Reproduce verbatim the stretch of the data below from the line containing "28) in the screenshot?" through the line containing "The height and width of the screenshot is (819, 1456). What", including both of those lines.

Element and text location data
--- --- ---

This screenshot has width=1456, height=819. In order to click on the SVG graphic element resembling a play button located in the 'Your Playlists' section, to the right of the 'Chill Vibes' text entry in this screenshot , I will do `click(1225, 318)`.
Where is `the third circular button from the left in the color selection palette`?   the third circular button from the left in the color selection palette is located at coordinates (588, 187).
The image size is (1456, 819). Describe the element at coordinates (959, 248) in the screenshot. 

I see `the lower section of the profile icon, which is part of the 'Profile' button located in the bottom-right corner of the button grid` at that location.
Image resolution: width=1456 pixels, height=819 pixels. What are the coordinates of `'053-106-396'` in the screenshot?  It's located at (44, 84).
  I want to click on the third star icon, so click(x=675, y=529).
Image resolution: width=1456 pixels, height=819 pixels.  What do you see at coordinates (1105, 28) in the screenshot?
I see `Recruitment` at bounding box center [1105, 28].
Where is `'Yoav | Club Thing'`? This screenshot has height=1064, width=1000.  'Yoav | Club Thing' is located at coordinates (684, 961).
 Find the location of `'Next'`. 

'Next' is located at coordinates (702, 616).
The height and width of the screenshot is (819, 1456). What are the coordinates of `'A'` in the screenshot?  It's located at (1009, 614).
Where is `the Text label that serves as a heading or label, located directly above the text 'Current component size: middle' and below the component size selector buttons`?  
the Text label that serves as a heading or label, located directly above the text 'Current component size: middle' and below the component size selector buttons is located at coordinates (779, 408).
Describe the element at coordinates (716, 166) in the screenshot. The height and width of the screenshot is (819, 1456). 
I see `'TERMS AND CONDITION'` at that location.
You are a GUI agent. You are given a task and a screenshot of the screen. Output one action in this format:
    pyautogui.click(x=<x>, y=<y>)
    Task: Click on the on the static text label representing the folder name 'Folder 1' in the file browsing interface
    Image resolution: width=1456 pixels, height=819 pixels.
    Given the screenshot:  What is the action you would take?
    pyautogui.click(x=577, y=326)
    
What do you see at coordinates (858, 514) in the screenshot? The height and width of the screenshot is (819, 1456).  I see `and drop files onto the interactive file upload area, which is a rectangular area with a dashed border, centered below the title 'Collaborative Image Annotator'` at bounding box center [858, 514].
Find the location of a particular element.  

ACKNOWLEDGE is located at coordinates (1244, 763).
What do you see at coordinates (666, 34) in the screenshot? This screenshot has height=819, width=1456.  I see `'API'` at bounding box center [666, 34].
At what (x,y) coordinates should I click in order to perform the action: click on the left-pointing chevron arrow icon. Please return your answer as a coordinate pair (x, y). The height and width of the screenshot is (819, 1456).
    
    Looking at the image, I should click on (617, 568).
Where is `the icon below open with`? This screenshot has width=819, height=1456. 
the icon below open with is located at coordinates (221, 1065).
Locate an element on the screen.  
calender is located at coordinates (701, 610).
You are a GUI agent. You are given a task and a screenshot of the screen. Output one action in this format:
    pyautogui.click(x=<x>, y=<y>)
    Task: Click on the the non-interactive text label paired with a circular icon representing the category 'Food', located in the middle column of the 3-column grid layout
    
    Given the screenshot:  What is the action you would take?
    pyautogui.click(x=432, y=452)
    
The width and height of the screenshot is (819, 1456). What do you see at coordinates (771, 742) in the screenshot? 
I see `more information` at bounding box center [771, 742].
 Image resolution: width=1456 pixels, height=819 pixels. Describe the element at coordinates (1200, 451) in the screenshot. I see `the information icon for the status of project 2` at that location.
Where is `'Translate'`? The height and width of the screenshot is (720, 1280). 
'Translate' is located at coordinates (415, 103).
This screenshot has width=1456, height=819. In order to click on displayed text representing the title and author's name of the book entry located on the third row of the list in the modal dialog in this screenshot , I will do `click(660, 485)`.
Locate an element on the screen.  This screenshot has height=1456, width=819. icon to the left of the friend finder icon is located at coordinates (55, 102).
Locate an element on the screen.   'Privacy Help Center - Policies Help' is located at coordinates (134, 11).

--- --- ---

THE RESULT
Image resolution: width=1456 pixels, height=819 pixels.  What do you see at coordinates (1105, 28) in the screenshot?
I see `Recruitment` at bounding box center [1105, 28].
Where is `'Yoav | Club Thing'`? This screenshot has height=1064, width=1000.  'Yoav | Club Thing' is located at coordinates (684, 961).
 Find the location of `'Next'`. 

'Next' is located at coordinates (702, 616).
The height and width of the screenshot is (819, 1456). What are the coordinates of `'A'` in the screenshot?  It's located at (1009, 614).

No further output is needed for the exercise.